I have read many stories of people in the UK being catfished online for sexual purposes but it is not illegal as of yet. But I am not sure why s 4 with the help so s 74 cannot be used to help.
Sorry couldn't answer your question properly maybe user Notoriety can answer.
Reply 17
Original post by Notoriety
I think it means Devonald was stuffed either way. That is, even though s76 has been refined by R v B, that refinement does not nullify the Court of Appeal's decision in Devonald. He is still in prison. Additionally, if if this refinement were operative in Devonald, D would likely have been convicted under the s74 definition of consent. He would still be in prison today.

I wouldn't get hung up on that quote; it tells us nothing which we don't already know.


Ahh got you!

It just occurred to me that catfishing online involves people stealing the online identity of a man or woman, and creating a profile to lure multiple victims into having sexual contact or sending explicit photos. However this is not illegal in the UK but however wouldn't section 74 help in this situation as the victim has not consented freely and an offence has occurred ? 🤔
As much as I hate dishonesty, I think it would lead to a very unsatisfactory and confusing situation if McNally applied to catfishing.

In the McNally case, Leveson LJ called for common-sense and said it would be 'depending on the circumstances'... whether gender vitiated consent.

McNally was not charged in relation to any of her 'catfishing' conduct, it was only when things escalated to the point where she was physically wearing a disguise, using a prop to give the appearance of a penis, etc. that applying a broad common-sense approach, the criminal law was invited to step in to address the gender subterfuge.

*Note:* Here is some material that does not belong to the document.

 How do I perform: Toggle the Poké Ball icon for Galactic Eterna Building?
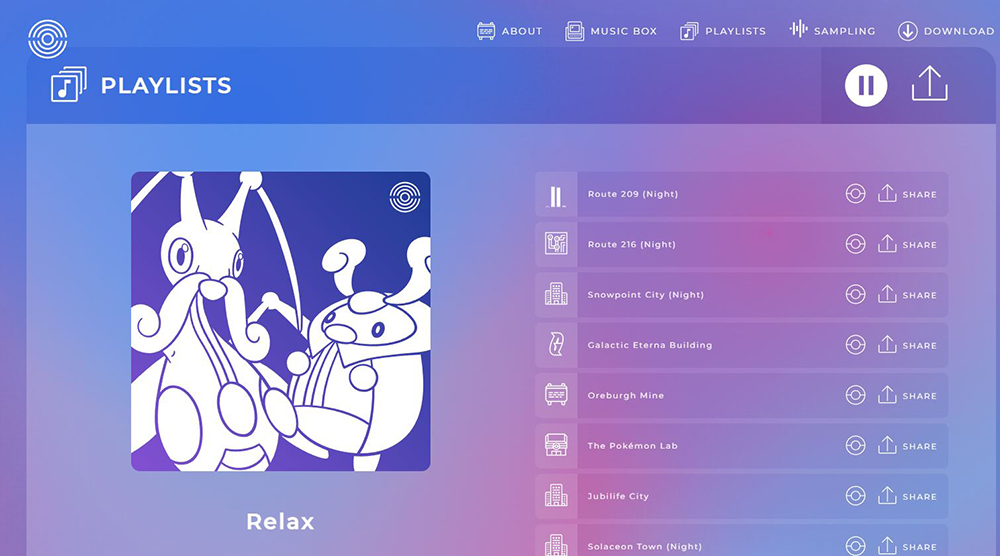[855, 345]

Catfishing is not illegal. If someone choose to chat with another person online whom they have never met, they cannot know whether the person is male, female, trans, gender fluid (regardless of what the person feels comfortable identifying as). Provided both are consenting to interact and are both adults, it will be for them to be as engage with the relationship as much or as little as they choose. A man who pretended to be a woman to get Imran Khan to do stuff on webcam was not charged. There was also a journalist that did the same to a male politician. Again, no charges.

I think applying the broad-brush common-sense approach that Leveson LJ invites, people generally recognise that people have different online and offline personas. Sometimes in trivial ways (maybe they're carrying a few extra pounds), sometimes less trivial (they're married!). Like cheating and infidelity, it's not a good way to form any relationship - although sadly it happens. There may of course be valid reasons why people may experiment with an online persona if they are suffering with a physical disability or something.

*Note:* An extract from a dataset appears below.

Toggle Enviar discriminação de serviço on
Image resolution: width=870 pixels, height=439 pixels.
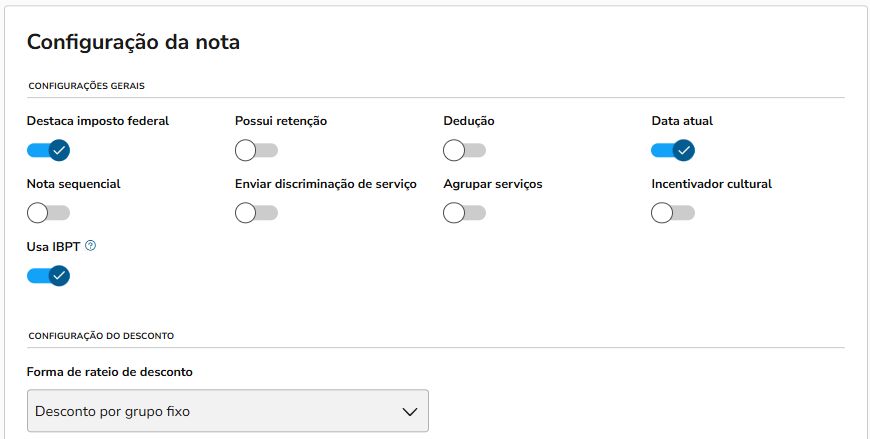pos(256,212)
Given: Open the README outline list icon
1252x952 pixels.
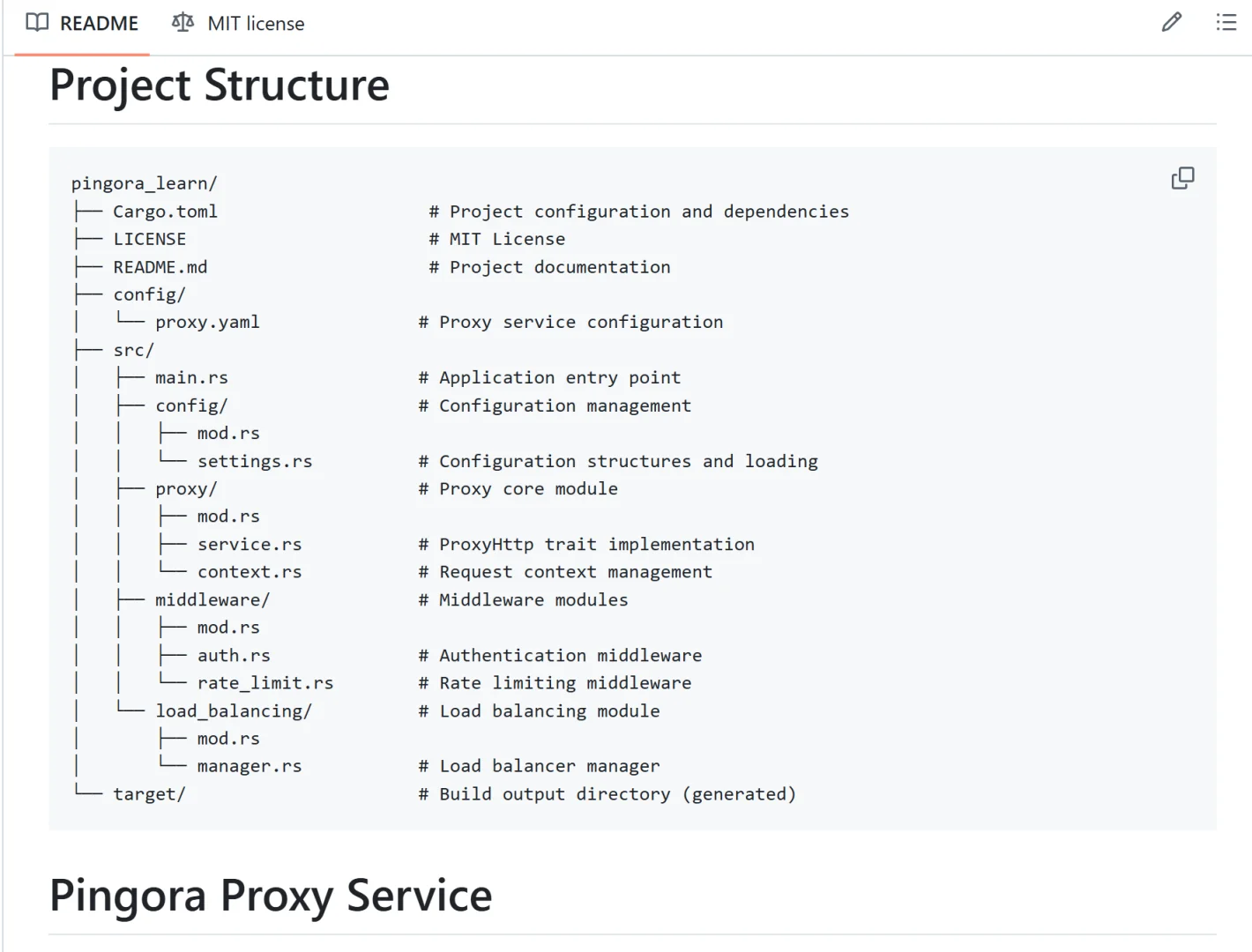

I think if McNally started applying to catfishing it would be the beginning of the end for clarity around consent. It would mean conduct which is a part of daily life would start to flood the criminal justice system. It would mean regular shows like Catfish would suddenly be depicting criminal conduct and have to be taken off air. You would also have a situation where whole sets of people would be perfectly free to lie as much as they want online whilst other sets of people would be criminally prosecuted. So, a 70-year old man would be free to lie and say he was a 30-year old man. But a 19-year old with gender issues could be criminally liable and go to prison, for adopting a female persona but being honest about everything else? A person could lie and say they were a celebrity provided they were the same gender as a celebrity. Does the criminal justice system really want to start wafting through all these types of matters?

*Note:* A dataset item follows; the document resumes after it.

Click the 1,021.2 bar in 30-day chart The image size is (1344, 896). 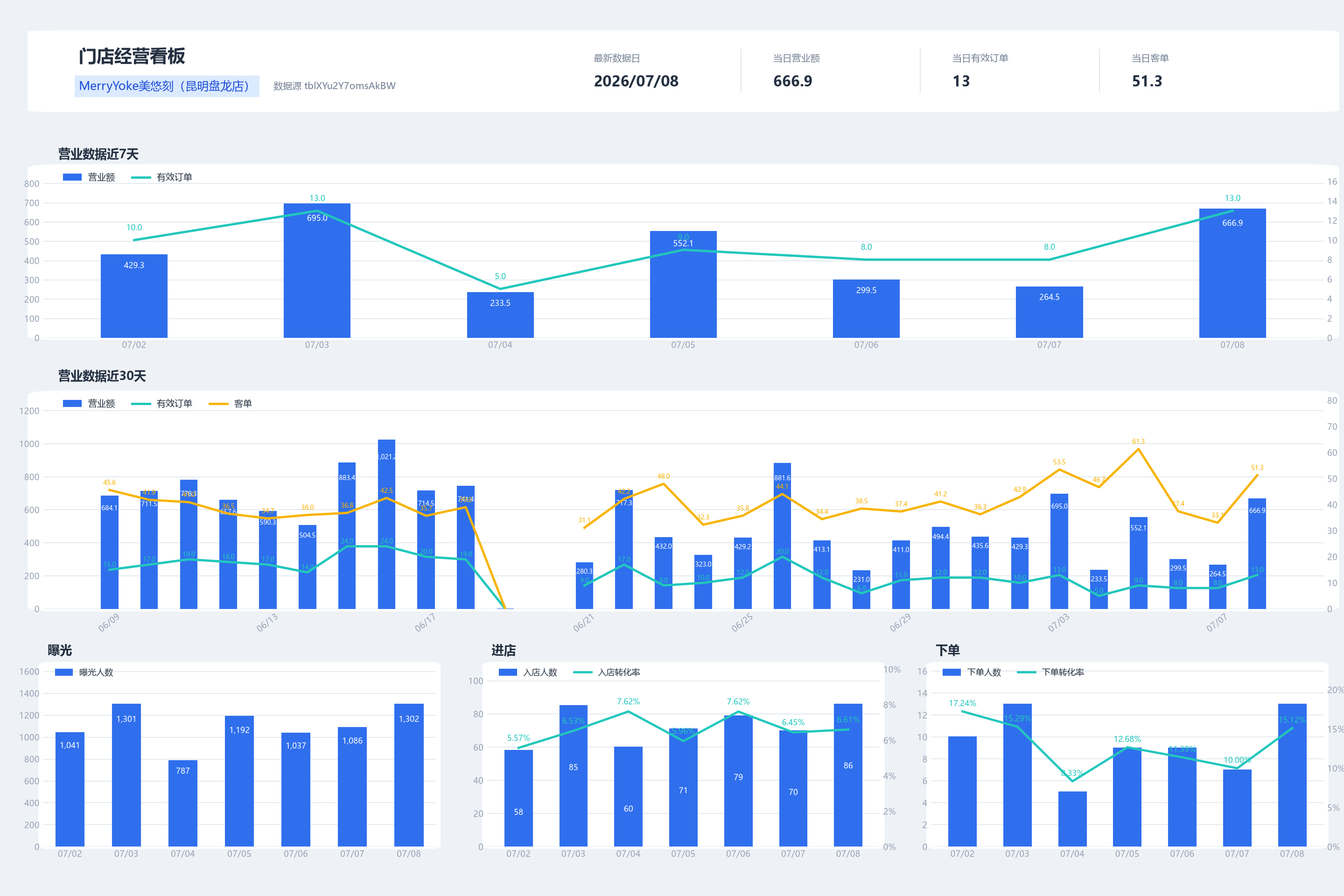point(386,524)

I say the law should stay as it is. Allow people the freedom to be as little or as much as themselves as they want online (although educate them on healthy relationships and trust), but if the relationship escalates beyond that: where for example two people are about to engage in penetrative intimacy and one of them is wearing a physical disguise, then the criminal law can decide if it wants to step in at that point!